--- TEXT SEGMENT Enclosed Below ---

In the last 50 years, the populations of some species of sharks have declined more than 80 per cent.
“Is it any wonder than 74 shark species are listed as threatened?” he asked. He noted that another 67 species have been deemed near-threatened; 14 of the species most often targeted for their fins can be found on those lists.
Despite this, only eight species of sharks have international protection under the Convention on International Trade in Endangered Species. But according to the Canadian branch of the Humane Society International, “even for those eight species, there is little to no actual enforcement of the relevant import restrictions in Canada. Shark fins are not labeled by species or country of origin, and many vulnerable sharks continue to be killed for their fins.”
Conservative Sen. Don Plett seemed to question MacDonald’s numbers and the prevalence of finning. He mentioned that while visiting markets in China, he’s asked vendors if they use all parts of the shark — and was told they do.

--- End of Enclosed TEXT SEGMENT ---
--- DATASET EXCERPTS Enclosed Below ---

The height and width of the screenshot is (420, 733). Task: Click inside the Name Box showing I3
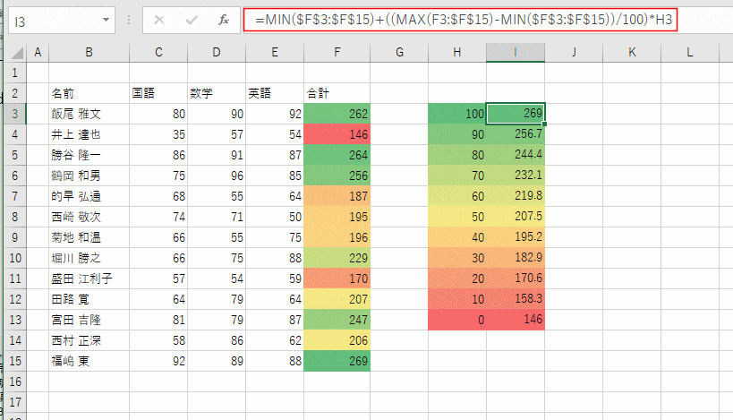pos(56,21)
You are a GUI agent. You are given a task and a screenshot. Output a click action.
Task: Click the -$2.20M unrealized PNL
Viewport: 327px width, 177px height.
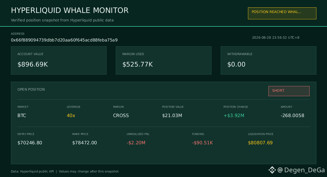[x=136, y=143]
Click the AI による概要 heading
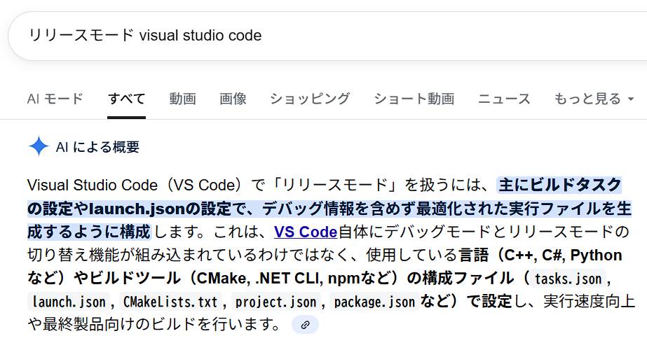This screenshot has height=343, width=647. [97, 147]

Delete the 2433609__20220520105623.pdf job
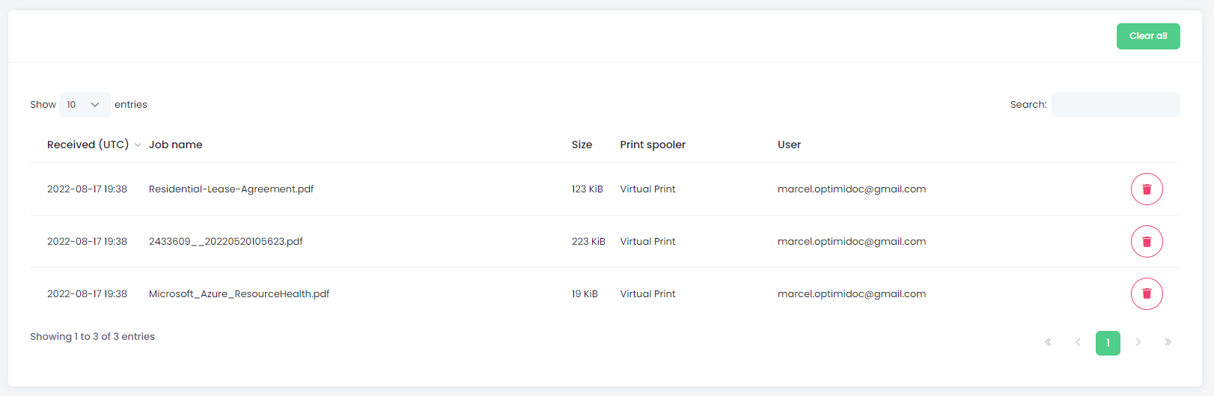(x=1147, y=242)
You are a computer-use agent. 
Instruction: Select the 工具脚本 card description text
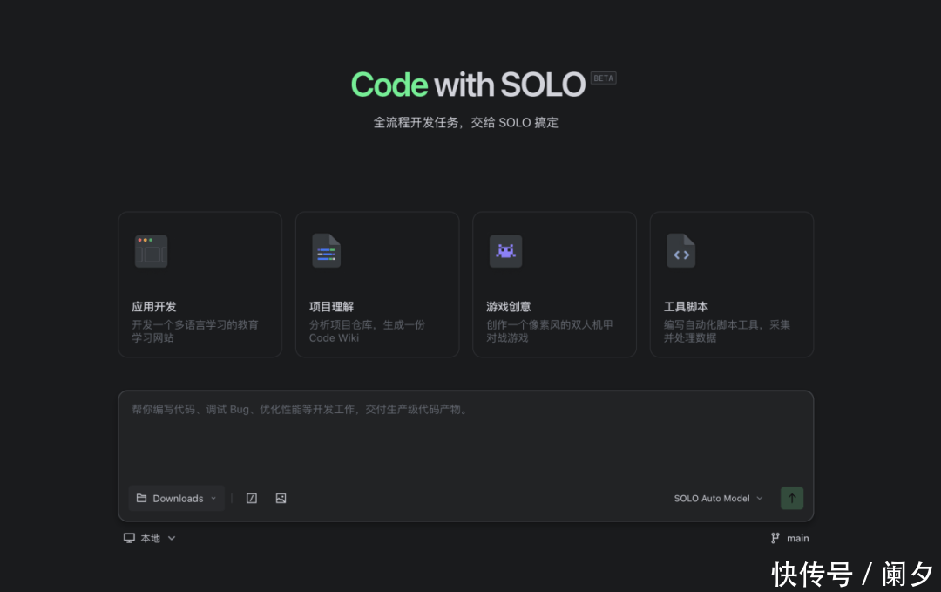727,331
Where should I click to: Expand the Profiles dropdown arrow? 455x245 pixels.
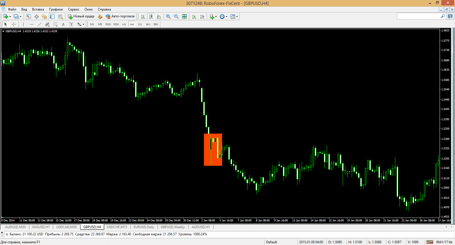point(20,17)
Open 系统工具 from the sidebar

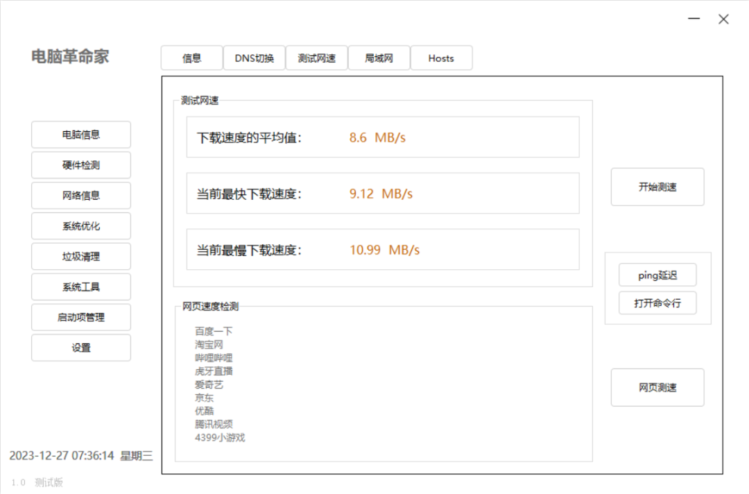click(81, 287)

--- End of Enclosed DATASET EXCERPTS ---

- QUESTIONS ON THE MATERIAL:
a – Reproduce the shark finning passage word for word, from "Despite this, only" to "told they do.".
b – Pick up the shark finning passage after its last sentence and keep writing.

- EXPECTED RESULTS:
a –
Despite this, only eight species of sharks have international protection under the Convention on International Trade in Endangered Species. But according to the Canadian branch of the Humane Society International, “even for those eight species, there is little to no actual enforcement of the relevant import restrictions in Canada. Shark fins are not labeled by species or country of origin, and many vulnerable sharks continue to be killed for their fins.”
Conservative Sen. Don Plett seemed to question MacDonald’s numbers and the prevalence of finning. He mentioned that while visiting markets in China, he’s asked vendors if they use all parts of the shark — and was told they do.

b –
“I don’t think there’s any doubt there’s a correlation between finning and decline of sharks,” MacDonald said.
The practice is horrific, he said, as most of these sharks have their fins cut off at sea while they’re still alive and are then thrown overboard to drown or bleed to death.
“This is not a political issue. It is not a partisan matter. It is not an overstatement to raise fears of eventual extinction because it is the only possible outcome unless we collectively do something.”
Sharks predate the dinosaurs by 150 million years and, as apex predators, play a critical role in maintaining balance in ocean ecosystems — home to 80 per cent of the species on earth. That means sharks ultimately play a large role in sustaining life on this planet.
Finning concerns are compounded by how slowly most species of sharks reproduce. They don’t reach sexual maturity until they’re between 10 and 25 years of age, and have low reproductive rates.
In 2013, NDP MP Fin Donnelly proposed a federal ban on the importation of shark fins. His bill was narrowly defeated 143 to 138, but was supported by both the NDP and Liberals. He’s supporting MacDonald’s bill and says in the years since, awareness has grown around the issue, including among MPs and senators.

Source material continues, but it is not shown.